Exercise: Your task is to retype, word for word, the lines from the start of the data through the line holding "The height and width of the screenshot is (701, 1363).". Do not include the pictures.

Stored data:
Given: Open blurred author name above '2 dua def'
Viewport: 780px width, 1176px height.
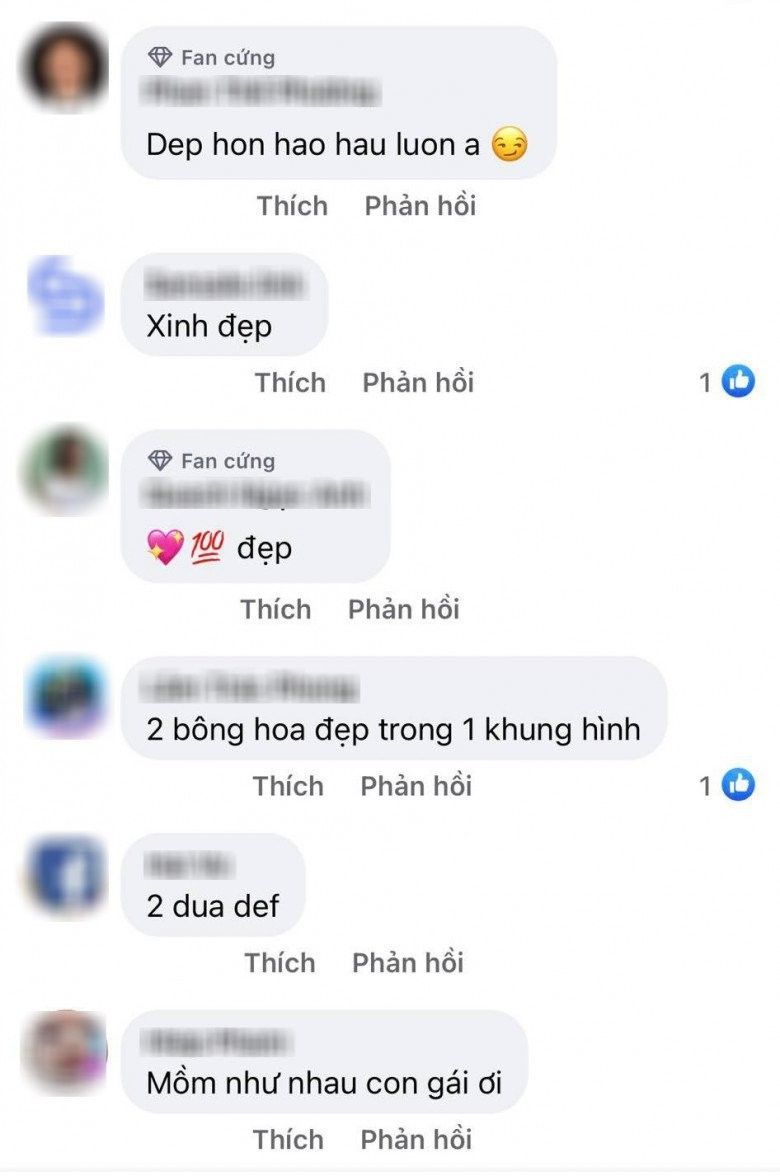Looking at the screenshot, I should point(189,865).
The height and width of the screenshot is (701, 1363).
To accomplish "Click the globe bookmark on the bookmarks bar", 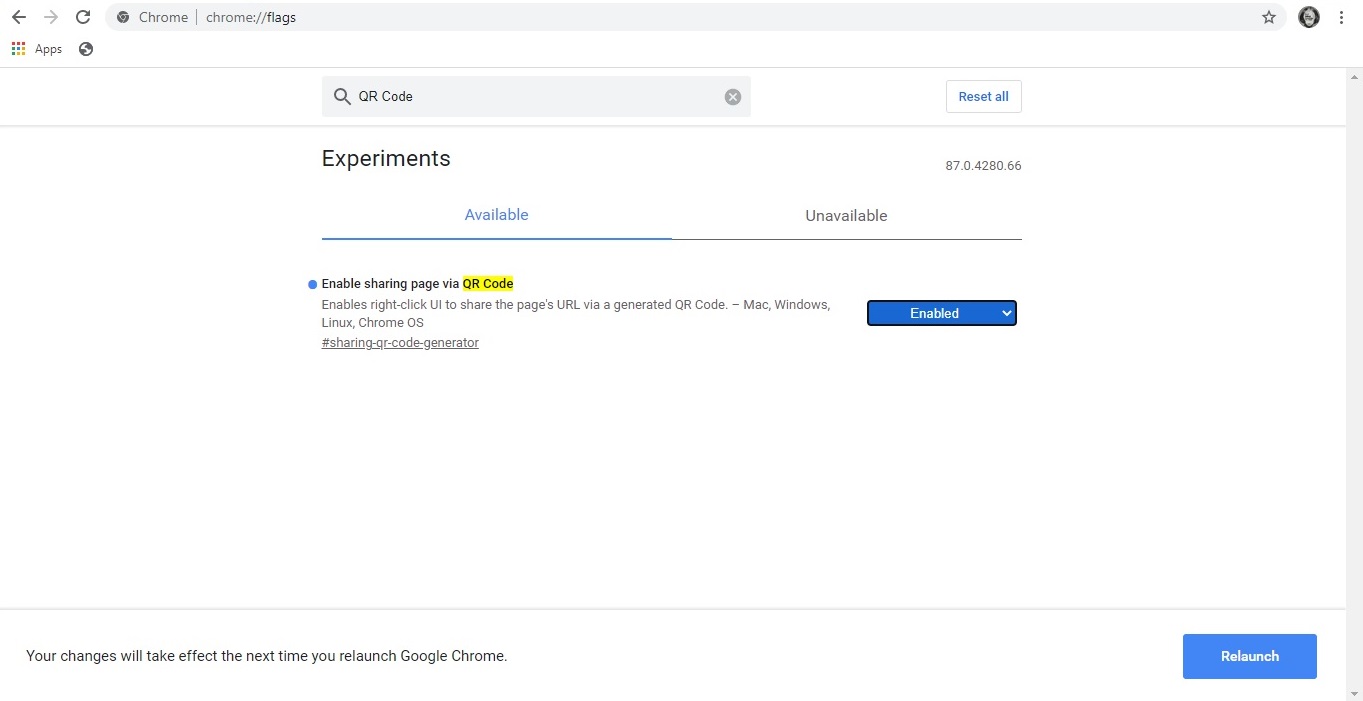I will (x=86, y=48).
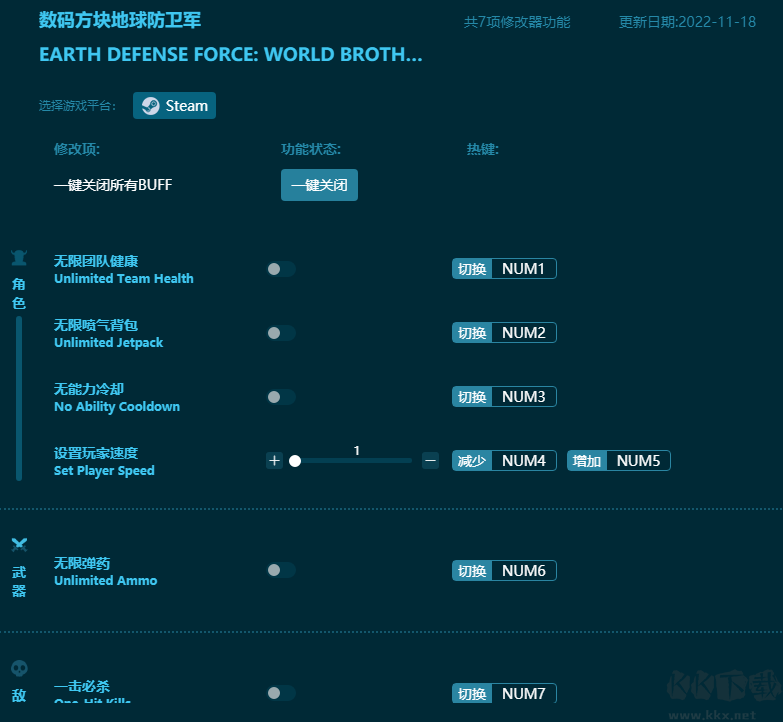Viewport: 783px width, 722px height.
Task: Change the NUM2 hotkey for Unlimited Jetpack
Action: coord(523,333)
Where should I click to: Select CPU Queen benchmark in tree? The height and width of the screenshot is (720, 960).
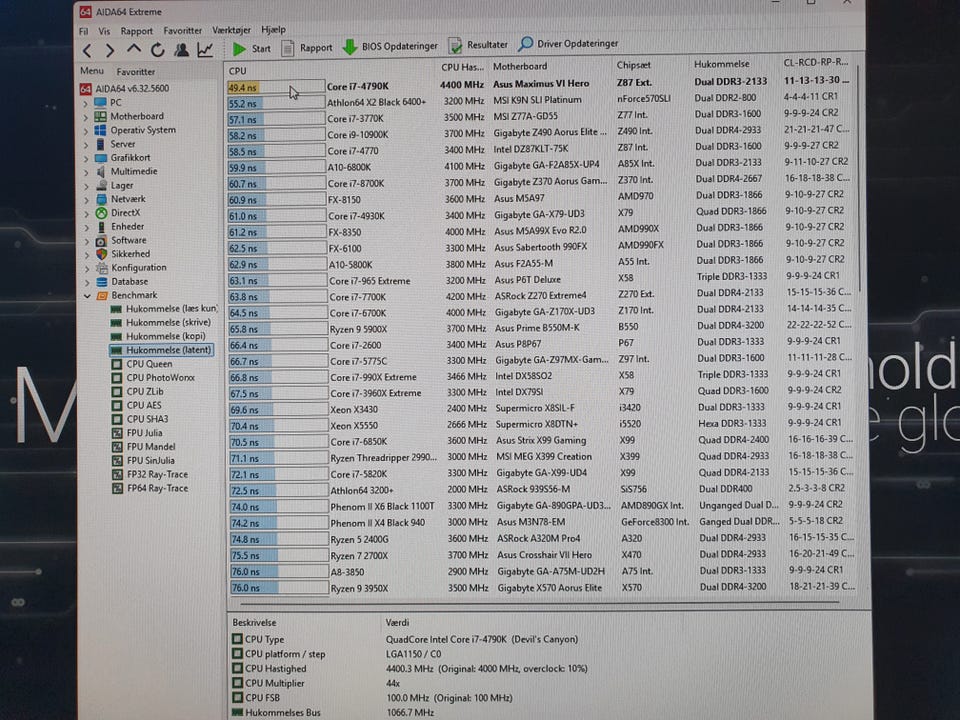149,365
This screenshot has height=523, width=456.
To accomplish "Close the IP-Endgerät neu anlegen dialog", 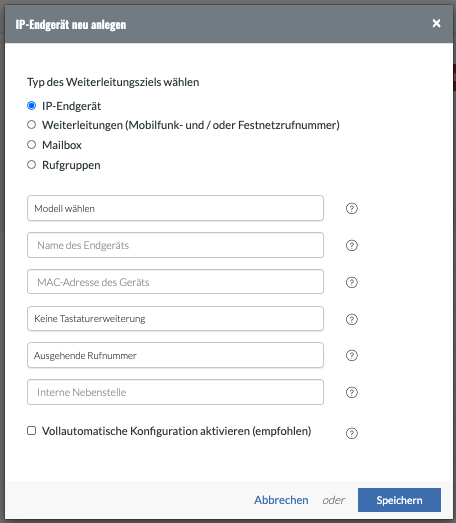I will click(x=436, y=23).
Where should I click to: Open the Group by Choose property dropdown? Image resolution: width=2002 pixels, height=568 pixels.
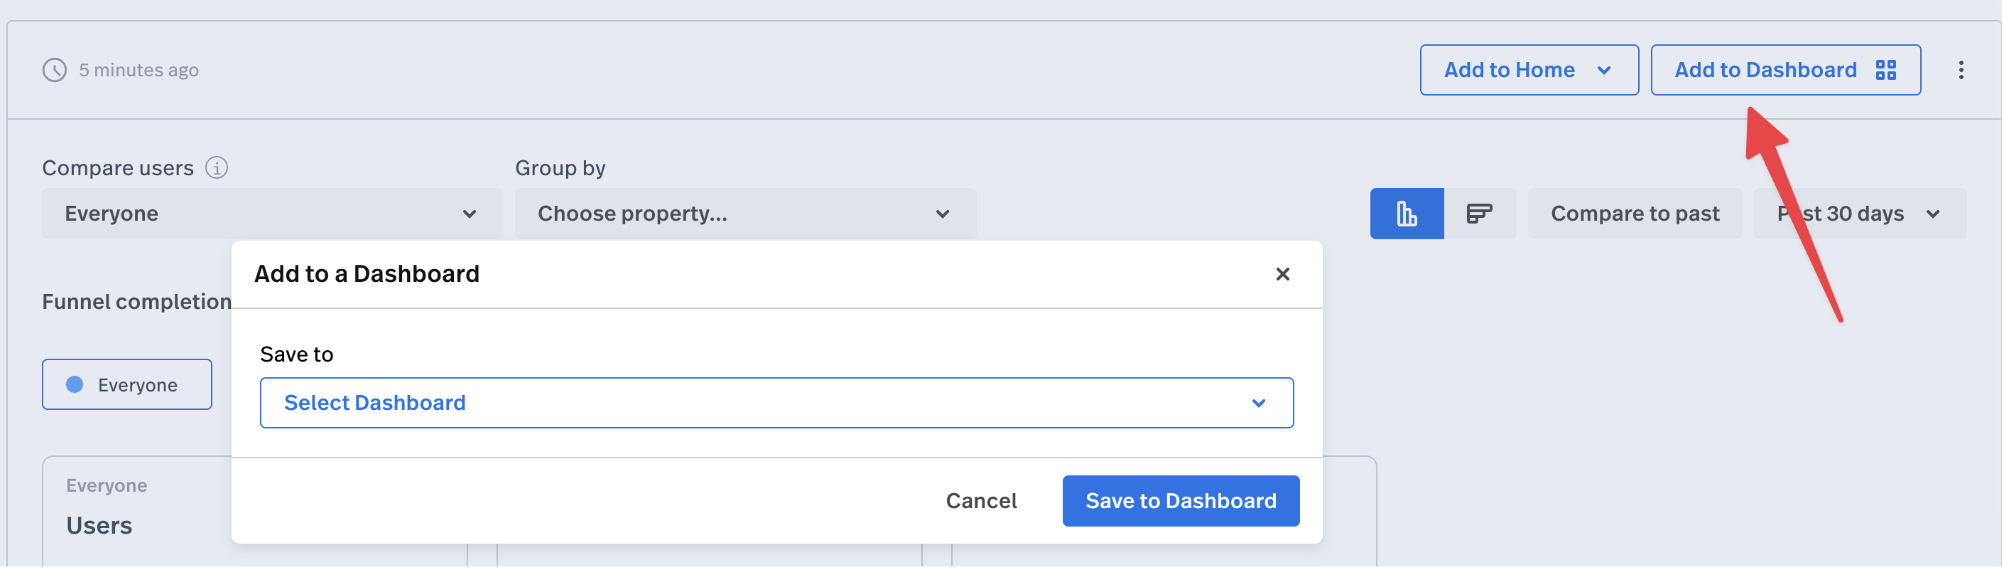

Task output:
Given: Open blurred author name above '2 dua def'
Viewport: 780px width, 1176px height.
Looking at the screenshot, I should point(189,865).
The height and width of the screenshot is (701, 1363).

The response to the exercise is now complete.